Venerdì 28 Febbraio 2020

Mortara on stage: sabato tocca a Stefano Chiodaroli e alla sua “follia contagiosa”

“Breaking bread”, come una delle più belle serie tv di tutti i tempi ma con il termine “bread”, pane, per richiamare il panettiere al posto di “bad”, cattivo. Uno dei suoi personaggi più celebri. Ma lo spettacolo di Stefano Chiodaroli non si esaurisce certo in un gioco di parole. La quindicesima stagione del festival Mortara on Stage continua sabato prossimo alle 21, sempre presso l’auditorium di viale Dante.

Il cabaret di un “profeta non in patria” (a Vigevano, dove vive, dicono che è vigevanese, nella natia Varese che è varesino, a Mortara non dicono niente) si presenta in una fase particolarmente fortunata per l’artista, reduce da una commedia dai toni assolutamente seri come “Te lo dico pianissimo” e da un horror assolutamente sui generis come “Tafanos”. “Del vecchio panettiere, il personaggio di Zelig e Colorado Cafè che tutti ricordano, c’è sicuramente ancora qualcosa – anticipa l’attore – ma ultimamente nel mio percorso è il monologo, la parola, ad aver preso il sopravvento sui personaggi e sul loro furore. Adesso tutto si trasforma in racconto. Dieci anni fa magari sarei salito sul palco e avrei interpretato il panettiere, Ornello il fotomodello, il semidio Tempesta Ormonale. Avrei fatto ridere, certo, ma sacrificando la narrazione. Avrei tenuto tutto legato ad un filo piuttosto sottile”. Adesso Chiodaroli, dopo averne compiuti 56, continua con coerenza quello che sta già portando da tempo sui palchi italiani nel ruolo di stand-up comedian. La voce è più bassa, le battute più calibrate, fulminanti. Non è un caso che “Breaking bread” voglia dire sia “panettiere distrutto”, o qualcosa del genere, sia una citazione chiara alle icone americane degli ultimi anni come il telefilm con protagonista il pusher Walter White.

“Di certo però – prosegue Chiodaroli – non si tratta di un cabaret classico perché io sono matto, la mia follia è contagiosa, mi piace mostrarla e vedere l’effetto che fa. I miei personaggi son tutte maschere, anche il panettiere era una maschera. Storicamente la maschera non nasconde, semmai rivela senza pudore. Più vado avanti nel tempo più mi diverto a raccontarmi a viso aperto per quello che sono.
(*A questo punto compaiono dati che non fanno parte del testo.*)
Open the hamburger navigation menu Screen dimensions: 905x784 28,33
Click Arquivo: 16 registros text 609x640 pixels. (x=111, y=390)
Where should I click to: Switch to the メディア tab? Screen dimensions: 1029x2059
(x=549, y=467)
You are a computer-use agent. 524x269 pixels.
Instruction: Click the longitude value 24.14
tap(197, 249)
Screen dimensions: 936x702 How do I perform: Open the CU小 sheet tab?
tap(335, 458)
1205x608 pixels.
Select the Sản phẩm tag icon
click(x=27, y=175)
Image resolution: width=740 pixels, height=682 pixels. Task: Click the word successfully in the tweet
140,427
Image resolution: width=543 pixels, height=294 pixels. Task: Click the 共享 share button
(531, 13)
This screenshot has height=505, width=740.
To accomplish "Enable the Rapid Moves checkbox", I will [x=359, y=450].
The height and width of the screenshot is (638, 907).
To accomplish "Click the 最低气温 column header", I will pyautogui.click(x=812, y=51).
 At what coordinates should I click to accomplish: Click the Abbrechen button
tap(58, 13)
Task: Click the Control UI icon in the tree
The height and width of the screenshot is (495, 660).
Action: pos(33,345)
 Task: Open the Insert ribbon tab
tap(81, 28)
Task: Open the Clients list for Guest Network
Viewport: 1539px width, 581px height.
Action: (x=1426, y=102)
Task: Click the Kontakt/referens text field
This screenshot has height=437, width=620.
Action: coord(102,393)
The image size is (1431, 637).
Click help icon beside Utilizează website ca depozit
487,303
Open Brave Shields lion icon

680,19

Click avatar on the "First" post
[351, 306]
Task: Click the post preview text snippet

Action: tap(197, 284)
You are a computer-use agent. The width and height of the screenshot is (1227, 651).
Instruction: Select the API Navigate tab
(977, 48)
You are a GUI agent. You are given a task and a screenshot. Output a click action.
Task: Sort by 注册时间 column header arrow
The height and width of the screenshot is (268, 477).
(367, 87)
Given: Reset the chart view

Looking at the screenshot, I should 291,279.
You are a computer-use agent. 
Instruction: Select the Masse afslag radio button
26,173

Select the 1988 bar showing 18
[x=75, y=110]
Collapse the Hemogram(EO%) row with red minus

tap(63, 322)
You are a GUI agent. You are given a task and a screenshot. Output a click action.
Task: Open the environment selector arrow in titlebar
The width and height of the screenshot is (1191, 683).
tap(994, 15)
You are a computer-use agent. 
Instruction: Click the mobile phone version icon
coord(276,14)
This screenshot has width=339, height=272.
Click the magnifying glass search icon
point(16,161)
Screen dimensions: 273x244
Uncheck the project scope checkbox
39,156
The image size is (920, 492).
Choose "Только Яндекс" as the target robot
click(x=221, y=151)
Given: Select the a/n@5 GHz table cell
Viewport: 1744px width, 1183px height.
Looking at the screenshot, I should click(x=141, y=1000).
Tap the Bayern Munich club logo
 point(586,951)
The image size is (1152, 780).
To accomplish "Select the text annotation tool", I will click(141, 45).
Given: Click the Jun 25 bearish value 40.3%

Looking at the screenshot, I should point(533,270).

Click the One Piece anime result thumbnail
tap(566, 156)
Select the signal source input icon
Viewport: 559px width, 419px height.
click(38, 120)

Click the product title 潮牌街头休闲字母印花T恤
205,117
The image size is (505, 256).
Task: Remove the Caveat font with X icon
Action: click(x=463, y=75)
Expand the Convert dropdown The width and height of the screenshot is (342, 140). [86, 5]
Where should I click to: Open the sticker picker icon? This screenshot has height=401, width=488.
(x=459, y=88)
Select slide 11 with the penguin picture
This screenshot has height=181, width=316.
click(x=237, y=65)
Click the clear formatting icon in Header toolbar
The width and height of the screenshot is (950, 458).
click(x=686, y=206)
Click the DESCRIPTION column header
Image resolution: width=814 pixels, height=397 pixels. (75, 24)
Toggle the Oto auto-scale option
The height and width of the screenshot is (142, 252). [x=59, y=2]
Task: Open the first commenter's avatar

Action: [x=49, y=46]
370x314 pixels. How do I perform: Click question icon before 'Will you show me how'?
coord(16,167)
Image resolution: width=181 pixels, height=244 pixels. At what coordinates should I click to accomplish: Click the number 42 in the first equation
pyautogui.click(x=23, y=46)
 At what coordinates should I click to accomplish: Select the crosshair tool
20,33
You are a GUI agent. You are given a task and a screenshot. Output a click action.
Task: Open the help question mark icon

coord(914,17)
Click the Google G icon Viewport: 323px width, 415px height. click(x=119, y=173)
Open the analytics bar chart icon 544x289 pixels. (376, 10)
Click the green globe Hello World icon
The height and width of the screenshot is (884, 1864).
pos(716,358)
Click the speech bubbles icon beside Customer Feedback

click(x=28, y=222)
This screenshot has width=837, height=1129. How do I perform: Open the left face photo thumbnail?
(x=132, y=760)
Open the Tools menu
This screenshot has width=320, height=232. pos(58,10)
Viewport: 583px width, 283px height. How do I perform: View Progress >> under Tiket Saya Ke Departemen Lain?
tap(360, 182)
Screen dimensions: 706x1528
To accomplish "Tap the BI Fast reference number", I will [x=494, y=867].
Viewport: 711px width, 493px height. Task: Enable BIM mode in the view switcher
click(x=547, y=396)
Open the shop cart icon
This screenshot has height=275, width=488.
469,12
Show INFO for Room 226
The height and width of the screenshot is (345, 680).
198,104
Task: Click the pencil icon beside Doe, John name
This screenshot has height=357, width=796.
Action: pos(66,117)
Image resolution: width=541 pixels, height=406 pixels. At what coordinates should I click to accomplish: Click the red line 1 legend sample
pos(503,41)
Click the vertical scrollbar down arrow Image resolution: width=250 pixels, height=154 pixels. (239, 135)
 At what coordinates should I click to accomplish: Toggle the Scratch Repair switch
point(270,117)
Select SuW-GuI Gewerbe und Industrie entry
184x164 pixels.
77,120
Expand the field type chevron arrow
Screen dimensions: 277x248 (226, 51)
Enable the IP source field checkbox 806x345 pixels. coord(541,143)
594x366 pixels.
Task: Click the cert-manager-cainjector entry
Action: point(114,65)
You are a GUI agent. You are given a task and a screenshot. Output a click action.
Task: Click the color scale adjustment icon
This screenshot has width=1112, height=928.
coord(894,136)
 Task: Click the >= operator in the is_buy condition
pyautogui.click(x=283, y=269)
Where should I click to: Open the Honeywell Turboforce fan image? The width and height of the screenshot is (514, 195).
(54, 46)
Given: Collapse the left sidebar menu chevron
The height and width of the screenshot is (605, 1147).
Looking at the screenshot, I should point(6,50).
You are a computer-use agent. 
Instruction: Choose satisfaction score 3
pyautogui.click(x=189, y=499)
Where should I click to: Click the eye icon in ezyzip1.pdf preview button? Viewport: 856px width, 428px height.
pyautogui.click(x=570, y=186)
Mi dà grande libertà, mi diverte, dà ricchezza emotiva al mio spettacolo. Bello o brutto che io sia, mi ritengo sempre leale con quel che mi viene in mente, diretto e sanguigno. A Mortara io voglio divertire. Conosco l’Auditorium, mi va a genio, potrei scatenarmi”.

Il panettiere ritorna, non più interpretato da un trentenne Chiodaroli che prova a farsi largo a spallate e a colpi di farina tra gli altri cabarettisti milanesi ma da un uomo di mezza età, che lascia andare alcune battute ma ne guadagna altre. Il denominatore è sempre lo stesso: dire ciò che gli passa per la testa, senza paura di essere irriverente.